--- start of Records for the task ---
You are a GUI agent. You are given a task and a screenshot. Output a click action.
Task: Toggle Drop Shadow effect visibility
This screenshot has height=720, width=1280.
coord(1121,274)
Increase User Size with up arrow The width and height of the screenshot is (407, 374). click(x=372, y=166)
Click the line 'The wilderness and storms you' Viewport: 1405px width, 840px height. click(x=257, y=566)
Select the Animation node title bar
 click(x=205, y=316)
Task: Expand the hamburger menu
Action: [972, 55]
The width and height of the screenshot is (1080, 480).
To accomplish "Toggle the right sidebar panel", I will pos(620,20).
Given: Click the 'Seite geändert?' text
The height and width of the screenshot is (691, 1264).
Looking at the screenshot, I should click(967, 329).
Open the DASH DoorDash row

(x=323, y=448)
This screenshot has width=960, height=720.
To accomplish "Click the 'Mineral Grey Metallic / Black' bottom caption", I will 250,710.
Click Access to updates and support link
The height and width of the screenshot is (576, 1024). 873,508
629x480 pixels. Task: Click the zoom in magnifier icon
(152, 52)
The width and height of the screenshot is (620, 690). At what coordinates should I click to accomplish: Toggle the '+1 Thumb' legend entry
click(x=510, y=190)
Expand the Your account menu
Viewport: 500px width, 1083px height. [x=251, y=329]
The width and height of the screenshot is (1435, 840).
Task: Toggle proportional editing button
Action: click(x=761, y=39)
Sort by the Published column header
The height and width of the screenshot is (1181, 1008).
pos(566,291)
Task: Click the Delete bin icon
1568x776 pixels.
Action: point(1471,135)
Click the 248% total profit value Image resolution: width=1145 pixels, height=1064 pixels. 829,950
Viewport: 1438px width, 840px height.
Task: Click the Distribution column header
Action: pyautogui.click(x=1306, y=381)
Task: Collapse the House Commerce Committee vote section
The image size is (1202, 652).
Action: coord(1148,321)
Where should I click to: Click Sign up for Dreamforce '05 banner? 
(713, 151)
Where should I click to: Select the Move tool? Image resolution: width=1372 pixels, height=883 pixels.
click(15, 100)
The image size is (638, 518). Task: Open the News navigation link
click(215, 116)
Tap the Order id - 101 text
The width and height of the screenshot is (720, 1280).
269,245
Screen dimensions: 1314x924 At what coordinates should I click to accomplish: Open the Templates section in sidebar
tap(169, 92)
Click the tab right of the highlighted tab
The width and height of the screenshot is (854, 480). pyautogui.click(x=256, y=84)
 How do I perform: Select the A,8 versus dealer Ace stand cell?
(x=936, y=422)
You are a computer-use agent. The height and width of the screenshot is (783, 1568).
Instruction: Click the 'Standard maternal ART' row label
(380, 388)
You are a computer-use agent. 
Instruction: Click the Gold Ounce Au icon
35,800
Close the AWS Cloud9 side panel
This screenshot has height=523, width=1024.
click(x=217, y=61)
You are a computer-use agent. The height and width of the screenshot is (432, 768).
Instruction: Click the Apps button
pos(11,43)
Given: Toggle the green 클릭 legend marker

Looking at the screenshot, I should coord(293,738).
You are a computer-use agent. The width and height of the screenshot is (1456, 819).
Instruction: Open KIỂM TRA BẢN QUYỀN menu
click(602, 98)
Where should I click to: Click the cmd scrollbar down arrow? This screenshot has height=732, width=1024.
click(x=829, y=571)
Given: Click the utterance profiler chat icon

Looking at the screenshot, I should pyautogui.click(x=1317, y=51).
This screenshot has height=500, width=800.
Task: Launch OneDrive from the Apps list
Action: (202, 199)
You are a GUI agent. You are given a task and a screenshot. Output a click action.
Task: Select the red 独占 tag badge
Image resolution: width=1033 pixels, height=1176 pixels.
--- end of Records for the task ---
* **Task objective**: Rewrite all of the data above with each "Instruction" replaced by "Command", keeping everything else the same.

* **Answer below**:
You are a GUI agent. You are given a task and a screenshot. Output a click action.
Task: Toggle Drop Shadow effect visibility
This screenshot has height=720, width=1280.
coord(1121,274)
Increase User Size with up arrow The width and height of the screenshot is (407, 374). click(x=372, y=166)
Click the line 'The wilderness and storms you' Viewport: 1405px width, 840px height. click(x=257, y=566)
Select the Animation node title bar
 click(x=205, y=316)
Task: Expand the hamburger menu
Action: [972, 55]
The width and height of the screenshot is (1080, 480).
To accomplish "Toggle the right sidebar panel", I will pos(620,20).
Given: Click the 'Seite geändert?' text
The height and width of the screenshot is (691, 1264).
Looking at the screenshot, I should click(967, 329).
Open the DASH DoorDash row

(x=323, y=448)
This screenshot has width=960, height=720.
To accomplish "Click the 'Mineral Grey Metallic / Black' bottom caption", I will 250,710.
Click Access to updates and support link
The height and width of the screenshot is (576, 1024). 873,508
629x480 pixels. Task: Click the zoom in magnifier icon
(152, 52)
The width and height of the screenshot is (620, 690). At what coordinates should I click to accomplish: Toggle the '+1 Thumb' legend entry
click(x=510, y=190)
Expand the Your account menu
Viewport: 500px width, 1083px height. [x=251, y=329]
The width and height of the screenshot is (1435, 840).
Task: Toggle proportional editing button
Action: click(x=761, y=39)
Sort by the Published column header
The height and width of the screenshot is (1181, 1008).
pos(566,291)
Task: Click the Delete bin icon
1568x776 pixels.
Action: point(1471,135)
Click the 248% total profit value Image resolution: width=1145 pixels, height=1064 pixels. 829,950
Viewport: 1438px width, 840px height.
Task: Click the Distribution column header
Action: pyautogui.click(x=1306, y=381)
Task: Collapse the House Commerce Committee vote section
The image size is (1202, 652).
Action: coord(1148,321)
Where should I click to: Click Sign up for Dreamforce '05 banner? 
(713, 151)
Where should I click to: Select the Move tool? Image resolution: width=1372 pixels, height=883 pixels.
click(15, 100)
The image size is (638, 518). Task: Open the News navigation link
click(215, 116)
Tap the Order id - 101 text
The width and height of the screenshot is (720, 1280).
269,245
Screen dimensions: 1314x924 At what coordinates should I click to accomplish: Open the Templates section in sidebar
tap(169, 92)
Click the tab right of the highlighted tab
The width and height of the screenshot is (854, 480). pyautogui.click(x=256, y=84)
 How do I perform: Select the A,8 versus dealer Ace stand cell?
(x=936, y=422)
You are a computer-use agent. The height and width of the screenshot is (783, 1568).
Command: Click the 'Standard maternal ART' row label
(380, 388)
You are a computer-use agent. 
Command: Click the Gold Ounce Au icon
35,800
Close the AWS Cloud9 side panel
This screenshot has height=523, width=1024.
click(x=217, y=61)
You are a computer-use agent. The height and width of the screenshot is (432, 768).
Command: Click the Apps button
pos(11,43)
Given: Toggle the green 클릭 legend marker

Looking at the screenshot, I should coord(293,738).
You are a computer-use agent. The width and height of the screenshot is (1456, 819).
Command: Open KIỂM TRA BẢN QUYỀN menu
click(602, 98)
Where should I click to: Click the cmd scrollbar down arrow? This screenshot has height=732, width=1024.
click(x=829, y=571)
Given: Click the utterance profiler chat icon

Looking at the screenshot, I should pyautogui.click(x=1317, y=51).
This screenshot has height=500, width=800.
Task: Launch OneDrive from the Apps list
Action: (202, 199)
You are a GUI agent. You are given a task and a screenshot. Output a click action.
Task: Select the red 独占 tag badge
Image resolution: width=1033 pixels, height=1176 pixels.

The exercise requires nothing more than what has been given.